Türke hatte Angst vor Blutrache

Steinhagen/Halle (fn). Auf Betrug und Urkundenfälschung lautete die Anklage gegen einen Türken aus Steinhagen vor dem Haller Amtsgericht. Der 49-Jährige hatte seit 1988 unter falschem Namen als Staatenloser aus dem Libanon mit seiner Familie in Deutschland gelebt und gab dies auch zu.

Gegenüber Behörden hatte der Türke in fünf Fällen falsche Angaben zu seinem Namen sowie seinem Herkunftsland gemacht. In der Verhandlung erzählte der Vater von sieben Kindern, der als Gärtner arbeitet, eine abenteuerliche Lebensgeschichte. So war er bereits 1967 aus seinem türkischen Heimatdorf über Syrien in den Libanon geflohen. Grund sei eine Stammesfehde gewesen: Sein Bruder soll eine Frau aus einem anderen Familienclan getötet haben. Im Libanon änderte er dort 1975 seinen Namen, um vor der Blutrache sicher zu sein. 1982 kehrte er unter seinem Geburtsnamen in sein türkisches Heimatdorf zurück - der andere Clan soll nicht mehr dort gewesen sein.

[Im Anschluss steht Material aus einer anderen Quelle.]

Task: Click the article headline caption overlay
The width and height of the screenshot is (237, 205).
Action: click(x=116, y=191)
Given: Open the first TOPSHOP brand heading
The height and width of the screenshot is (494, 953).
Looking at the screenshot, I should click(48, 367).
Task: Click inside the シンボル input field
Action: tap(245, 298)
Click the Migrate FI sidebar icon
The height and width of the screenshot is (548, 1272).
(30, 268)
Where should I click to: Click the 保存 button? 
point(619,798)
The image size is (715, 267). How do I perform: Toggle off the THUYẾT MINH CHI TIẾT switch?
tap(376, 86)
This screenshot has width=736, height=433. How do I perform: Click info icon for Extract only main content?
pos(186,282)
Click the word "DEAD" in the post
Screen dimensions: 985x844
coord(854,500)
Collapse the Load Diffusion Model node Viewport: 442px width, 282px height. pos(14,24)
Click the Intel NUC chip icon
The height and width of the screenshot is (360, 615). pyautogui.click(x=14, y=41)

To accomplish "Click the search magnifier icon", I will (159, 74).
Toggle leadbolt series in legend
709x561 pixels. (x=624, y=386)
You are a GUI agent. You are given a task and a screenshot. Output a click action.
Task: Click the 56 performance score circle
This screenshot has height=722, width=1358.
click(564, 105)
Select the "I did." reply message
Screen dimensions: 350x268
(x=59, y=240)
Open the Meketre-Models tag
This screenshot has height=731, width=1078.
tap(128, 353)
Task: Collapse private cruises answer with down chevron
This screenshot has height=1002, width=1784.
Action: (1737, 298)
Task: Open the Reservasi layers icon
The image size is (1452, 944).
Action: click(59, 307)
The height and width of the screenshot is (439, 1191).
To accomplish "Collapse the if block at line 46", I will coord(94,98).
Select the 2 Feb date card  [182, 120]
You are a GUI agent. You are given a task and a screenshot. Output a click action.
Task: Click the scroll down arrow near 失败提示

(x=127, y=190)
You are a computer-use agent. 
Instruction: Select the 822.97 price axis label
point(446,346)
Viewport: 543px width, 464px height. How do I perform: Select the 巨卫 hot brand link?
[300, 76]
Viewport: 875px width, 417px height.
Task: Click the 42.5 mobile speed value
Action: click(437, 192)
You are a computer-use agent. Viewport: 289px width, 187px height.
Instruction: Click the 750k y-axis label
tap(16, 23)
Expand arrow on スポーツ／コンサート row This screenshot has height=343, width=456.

Nach dem Militärdienst lebte er weitere drei Jahre im Libanon, wollte seine Familie dann aber vor dem Bürgerkrieg in Sicherheit bringen und reiste nach Deutschland ein. Während er in Frankfurt noch einen Asylantrag unter seinem richtigen Namen stellte, gab er wenige Tage später gegenüber den Krefelder Behörden seinen falschen Namen an. Er hätte inzwischen gehört, dass die feindliche Familie in Deutschland lebe, begründete er. Beim Kreis Gütersloh beantragte er 2003 eine Verlängerung seiner Aufenthaltserlaubnis, in Steinhagen 2004 Sozialleistungen, später auch einen Reisepass und weitere Leistungen.
Ob denn die Fehde nicht irgendwann beendet gewesen sei, wollte Richter Peeter-Wilhelm Pöld wissen. Darauf berichtete der 49-Jährige von einem Cousin, der ins Koma geprügelt worden sei, und von einem Mordanschlag auf das Clan-Oberhaupt der Gegenseite. »Möglicherweise wäre es dann doch besser, die Justiz zu bemühen«, bemerkte Richter Pöld. Die Staatsanwaltschaft wollte sich auf die ganze Geschichte nicht weiter einlassen: Betrug und Falschbeurkundung ständen zur Debatte, ein »sozialschädliches Verhalten«. Weil der Angeklagte aber geständig und ohne Vorstrafen war, wurde er zu einer Geldstrafe von 900 Euro verurteilt. Die falschen Angaben beim Asylantrag 1988 sind inzwischen verjährt.